Youth really is wasted on the young — at least when it comes to trick-or-treating. I, like most of my peers, left the trick-or-treating game before I graduated eighth grade. I’ll admit it: the silent, judgment-filled eyes and hushed whispers of “Aren’t you a bit too old to trick-or-treat?” got to me. I shelved my Halloween costumes, rolled up my plans and committed myself to spending Oct. 31 at home, handing out candy when I could have been receiving it.
It shouldn’t be that way. There is no upper age limit to loving candy (especially free candy!). There is no upper age limit to dressing up and running around with friends. And perhaps, most importantly, there is no upper age limit to wanting to have fun.

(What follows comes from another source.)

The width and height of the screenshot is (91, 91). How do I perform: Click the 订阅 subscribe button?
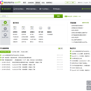tap(60, 48)
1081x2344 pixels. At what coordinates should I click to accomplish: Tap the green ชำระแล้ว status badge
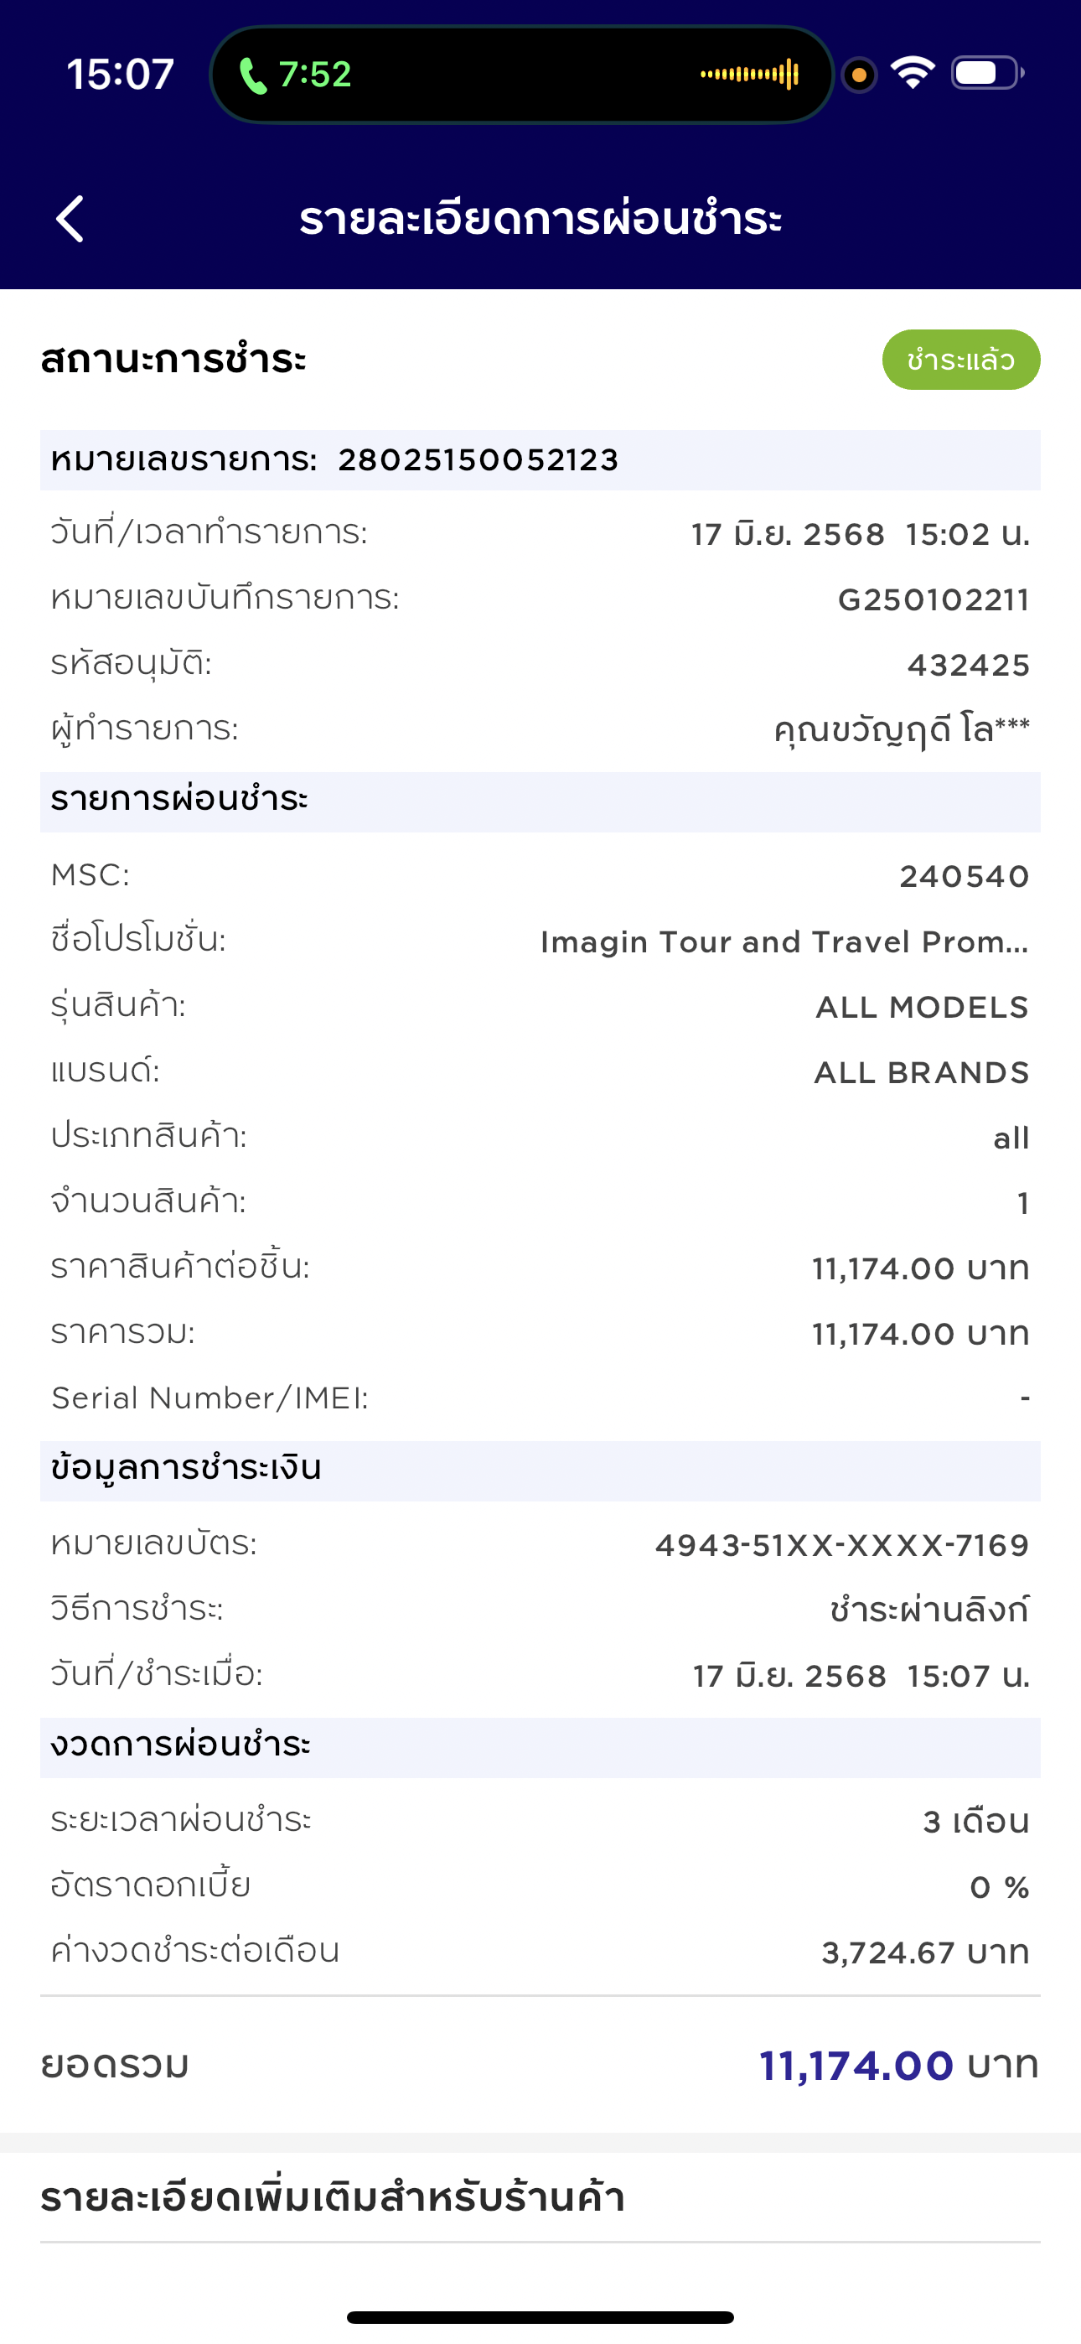pos(960,360)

Nowadays, I find that we, as a young generation of teenagers, are growing up too fast. Freshmen are already planning out their college careers even as they first set foot into high school. We are constantly urged to be more mature and to grow up. It often feels like everyone has their eyes set so far into the future that they no longer see the present.
It’s easy to forget that we are children sometimes, too. That we are allowed to be children.
It’s fun to feel like a kid again. In times of stress — and as a high school senior in the aftermath of a global pandemic, believe me, I am beyond stressed out — we should be allowed to enjoy things like we used to as kids. I miss when I had the time to relax and just be a kid.
So what if I want to go trick-or-treating? So what if I want to spend my night bartering Almond Joys for Skittles, Twizzlers for Starbursts, jelly beans for Skittles? And so what if I want to loop the neighborhood two more times and cut through that lawn past those trees to hit that house with the king-sized Kit Kats again?
I hope that one day, I, at the ripe old age of 17, will be able to comfortably knock on a door and say, “Trick or treat!” And I hope that one day, I will be met with “What are you dressed up as?” and “Take two!” instead of quiet judgment for my age. That I will be allowed to just be a kid again instead of having to worry about college applications and financial aid and my ever-growing pile of work.
And with Halloween falling on a Sunday this year, what better way to spend your time than to spend it trick-or-treating, for old times’ sake?